Digital transformation of home-to-school applications at Central Bedfordshire
Central Bedfordshire Council (CBC) wants to improve and streamline its school transport service and has combined Jadu CXM with QPaths.
At a recent webinar, Aubrey Smith, from CBC, gave an overview of how they are using Jadu CXM to automate several council processes – from waste management to school transport applications.
Moving applications online
He explained it was about making efficiencies and one aim was “to remove any manual activity or improve service delivery where we can” and for all requests to be made online.
They have integrated their School Transport Auto Eligibility System with QPaths to calculate walking distances from a student’s doorstep to the school gate.
School transport applications made on paper have been replaced with a digital version. The team used to spend a lot of time processing lots of separate forms manually. They now have one online form for all types of applications.
They found that even with all the required information provided, there was no quick process to decide on whether a child was eligible for school transport assistance.

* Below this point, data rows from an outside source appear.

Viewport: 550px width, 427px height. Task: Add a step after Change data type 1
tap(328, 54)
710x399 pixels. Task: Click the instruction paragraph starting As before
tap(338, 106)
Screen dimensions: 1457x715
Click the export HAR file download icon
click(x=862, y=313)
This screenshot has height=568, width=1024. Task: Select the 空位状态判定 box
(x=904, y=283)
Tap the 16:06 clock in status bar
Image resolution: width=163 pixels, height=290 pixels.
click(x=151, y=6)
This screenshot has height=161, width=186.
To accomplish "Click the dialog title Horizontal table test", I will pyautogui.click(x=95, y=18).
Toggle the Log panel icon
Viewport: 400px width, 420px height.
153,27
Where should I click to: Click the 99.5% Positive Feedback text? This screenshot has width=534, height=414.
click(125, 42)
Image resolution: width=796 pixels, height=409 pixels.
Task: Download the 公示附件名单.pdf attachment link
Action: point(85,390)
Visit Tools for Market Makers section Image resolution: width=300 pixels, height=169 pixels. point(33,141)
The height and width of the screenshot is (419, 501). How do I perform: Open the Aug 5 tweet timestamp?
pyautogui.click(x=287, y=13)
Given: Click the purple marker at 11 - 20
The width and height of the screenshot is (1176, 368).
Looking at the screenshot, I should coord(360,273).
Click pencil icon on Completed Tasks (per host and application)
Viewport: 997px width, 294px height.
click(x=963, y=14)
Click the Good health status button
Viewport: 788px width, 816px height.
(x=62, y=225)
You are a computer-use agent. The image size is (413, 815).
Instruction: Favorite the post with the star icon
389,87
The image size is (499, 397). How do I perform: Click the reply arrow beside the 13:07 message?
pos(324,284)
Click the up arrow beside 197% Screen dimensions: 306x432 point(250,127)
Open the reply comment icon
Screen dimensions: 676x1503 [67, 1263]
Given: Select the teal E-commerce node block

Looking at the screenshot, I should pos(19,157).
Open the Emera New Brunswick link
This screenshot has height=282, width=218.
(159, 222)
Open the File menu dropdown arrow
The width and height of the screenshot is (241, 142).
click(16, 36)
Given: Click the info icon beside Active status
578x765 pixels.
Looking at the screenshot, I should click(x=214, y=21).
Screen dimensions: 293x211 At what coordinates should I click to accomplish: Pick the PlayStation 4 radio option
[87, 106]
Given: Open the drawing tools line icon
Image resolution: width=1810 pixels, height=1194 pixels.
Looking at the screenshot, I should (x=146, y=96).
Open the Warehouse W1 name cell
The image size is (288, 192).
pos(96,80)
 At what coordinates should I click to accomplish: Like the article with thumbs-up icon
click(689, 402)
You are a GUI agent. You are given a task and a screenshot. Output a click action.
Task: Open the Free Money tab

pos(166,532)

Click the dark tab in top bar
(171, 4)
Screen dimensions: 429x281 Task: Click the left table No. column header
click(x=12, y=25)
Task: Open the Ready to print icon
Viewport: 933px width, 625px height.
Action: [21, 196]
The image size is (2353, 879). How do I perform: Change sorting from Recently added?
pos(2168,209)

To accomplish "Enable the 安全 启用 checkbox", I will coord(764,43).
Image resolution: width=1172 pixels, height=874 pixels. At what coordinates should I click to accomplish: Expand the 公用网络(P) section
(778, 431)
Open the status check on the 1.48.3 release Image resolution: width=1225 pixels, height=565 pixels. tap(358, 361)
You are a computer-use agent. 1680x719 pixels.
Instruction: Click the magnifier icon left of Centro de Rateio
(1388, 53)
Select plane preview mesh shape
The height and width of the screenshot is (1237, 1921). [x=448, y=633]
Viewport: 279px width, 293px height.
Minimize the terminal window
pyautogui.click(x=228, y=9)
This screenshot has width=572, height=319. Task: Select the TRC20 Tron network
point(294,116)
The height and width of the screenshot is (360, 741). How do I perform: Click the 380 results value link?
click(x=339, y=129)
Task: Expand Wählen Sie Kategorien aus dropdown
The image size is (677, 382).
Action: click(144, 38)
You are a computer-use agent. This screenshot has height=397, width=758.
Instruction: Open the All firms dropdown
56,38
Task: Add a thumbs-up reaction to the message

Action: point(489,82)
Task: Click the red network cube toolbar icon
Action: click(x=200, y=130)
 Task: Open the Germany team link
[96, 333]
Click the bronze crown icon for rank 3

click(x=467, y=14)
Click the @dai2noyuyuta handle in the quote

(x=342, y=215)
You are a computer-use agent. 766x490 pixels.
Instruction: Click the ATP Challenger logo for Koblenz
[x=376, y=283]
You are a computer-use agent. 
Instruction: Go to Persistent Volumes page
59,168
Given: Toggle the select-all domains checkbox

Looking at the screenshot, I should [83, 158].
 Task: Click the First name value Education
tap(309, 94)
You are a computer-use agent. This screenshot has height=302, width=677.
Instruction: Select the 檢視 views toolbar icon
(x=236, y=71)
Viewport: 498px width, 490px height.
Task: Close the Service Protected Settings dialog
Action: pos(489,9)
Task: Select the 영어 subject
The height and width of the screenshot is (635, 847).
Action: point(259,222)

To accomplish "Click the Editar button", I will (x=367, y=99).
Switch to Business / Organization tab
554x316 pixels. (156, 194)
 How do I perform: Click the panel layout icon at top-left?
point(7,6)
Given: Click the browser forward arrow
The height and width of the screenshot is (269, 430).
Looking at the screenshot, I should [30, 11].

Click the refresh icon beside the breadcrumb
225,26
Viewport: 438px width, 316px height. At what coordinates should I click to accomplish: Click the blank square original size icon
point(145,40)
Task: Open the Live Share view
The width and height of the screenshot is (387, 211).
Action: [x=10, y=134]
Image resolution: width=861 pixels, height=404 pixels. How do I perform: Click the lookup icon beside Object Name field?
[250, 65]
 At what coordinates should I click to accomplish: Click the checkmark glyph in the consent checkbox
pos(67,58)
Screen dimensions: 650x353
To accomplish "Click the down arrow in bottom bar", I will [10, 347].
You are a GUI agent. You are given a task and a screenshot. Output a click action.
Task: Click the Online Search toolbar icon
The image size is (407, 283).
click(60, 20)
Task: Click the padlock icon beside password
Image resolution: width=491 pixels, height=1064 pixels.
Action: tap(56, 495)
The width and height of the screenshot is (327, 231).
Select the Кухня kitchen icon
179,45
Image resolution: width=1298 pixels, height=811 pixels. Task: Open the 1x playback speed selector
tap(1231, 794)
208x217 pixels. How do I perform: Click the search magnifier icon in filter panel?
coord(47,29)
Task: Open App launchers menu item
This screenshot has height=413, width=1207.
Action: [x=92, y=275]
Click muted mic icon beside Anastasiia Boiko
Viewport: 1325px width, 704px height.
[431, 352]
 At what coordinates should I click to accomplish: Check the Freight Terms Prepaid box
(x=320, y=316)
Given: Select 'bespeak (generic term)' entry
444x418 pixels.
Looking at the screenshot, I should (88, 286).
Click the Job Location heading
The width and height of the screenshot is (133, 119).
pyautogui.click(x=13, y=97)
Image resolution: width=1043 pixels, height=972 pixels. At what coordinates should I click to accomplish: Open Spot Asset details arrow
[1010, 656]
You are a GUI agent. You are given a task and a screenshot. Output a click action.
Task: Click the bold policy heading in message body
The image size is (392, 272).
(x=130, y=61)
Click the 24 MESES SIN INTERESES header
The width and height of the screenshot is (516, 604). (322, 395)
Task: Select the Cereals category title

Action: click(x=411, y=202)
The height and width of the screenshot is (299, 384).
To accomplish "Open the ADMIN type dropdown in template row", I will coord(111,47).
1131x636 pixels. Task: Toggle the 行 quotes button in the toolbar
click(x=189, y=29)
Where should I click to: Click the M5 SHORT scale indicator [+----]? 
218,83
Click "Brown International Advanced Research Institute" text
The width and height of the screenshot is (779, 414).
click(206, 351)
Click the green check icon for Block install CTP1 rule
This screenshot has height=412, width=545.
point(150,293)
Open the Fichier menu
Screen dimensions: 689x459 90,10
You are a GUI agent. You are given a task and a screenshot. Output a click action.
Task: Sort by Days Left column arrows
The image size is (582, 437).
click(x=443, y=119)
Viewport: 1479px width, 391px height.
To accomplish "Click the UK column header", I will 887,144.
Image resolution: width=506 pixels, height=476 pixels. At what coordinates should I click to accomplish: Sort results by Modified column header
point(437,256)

Manual processes were taking too long
He said: “We are an efficiencies project, so of course we are looking for efficiencies. And what we found, was that the main issue the service had was [the school transport planners] were manually processing applications throughout June, July and August.
“And they were running out of time towards the end of August to efficiently plan the routes. Considering that we spend £8m or more a year [on transport], we needed to find a way to allow them to spend time to optimise those routes and reduce that cost.
Codifying and streamlining the decision process
They designed a “decision tree” to evaluate which children were eligible. The data required included age, whether the child attends their nearest school, walking distance between home and school and what sort of route, family income and health or SEND requirements.
Aubrey said they needed to match the information from the school admissions process and the school transport application form.
The council teamed up with data analytics company Methods to design a suitable system to work out how many children were likely to be eligible for school transport before any applications are received.
Accurate, safe walking route calculations
One of the hurdles CBC needed to overcome was calculating walking routes accurately. QPaths works out the walking distance, which involves calculating the specific journey from the child’s address using the UPRN (Unique Property Number) to the nearest school gate.
Aubrey said: “[QPaths] also takes into account whether a route is viable on safety grounds.”
Automatic error detection
He went on to explain how the Jadu CXM system picks up any errors such as people applying from the wrong authority area.
When an application is eligible the whole process is automated, but if an application is marked as “not eligible”, it is sent for a manual review. Applicants are not automatically declined.
Aubrey said: “When we set out on this journey, we said ‘wouldn’t it be great if we could get 50% [applications] automated’.
So the actual results, taken about a week ago, after about 1,200-300 applications, and 53% of all applications were automatically marked as eligible. That’s it, no human intervention – bus passes posted, emails out to parents.Aubrey Smith, Central Bedfordshire Council
“Not eligible was 17%, so those two combined takes us up to 70%, so 70% of all applications had an immediate automatic response. We did review the 17%, although just with a light touch.”
Now only 9% of applications need full manual review
He added CBC were getting 91% accuracy in terms of eligibility based on the criteria around distances and unsafe routes. Only 9% needed a full manual review.
Aubrey said: “Now, you’ve got to put this in context, last year that would have been 100% – to this year only 9% needed a full review.
Improved customer service too
He concluded the webinar by adding:
“I do want to point out that although we are saying efficiencies, this is also massively improved customer service as well.Aubrey Smith, Central Bedfordshire Council
“People are doing it online, getting quick responses, they’re getting updates and obviously they’ve also got an account so they can see what’s happening.”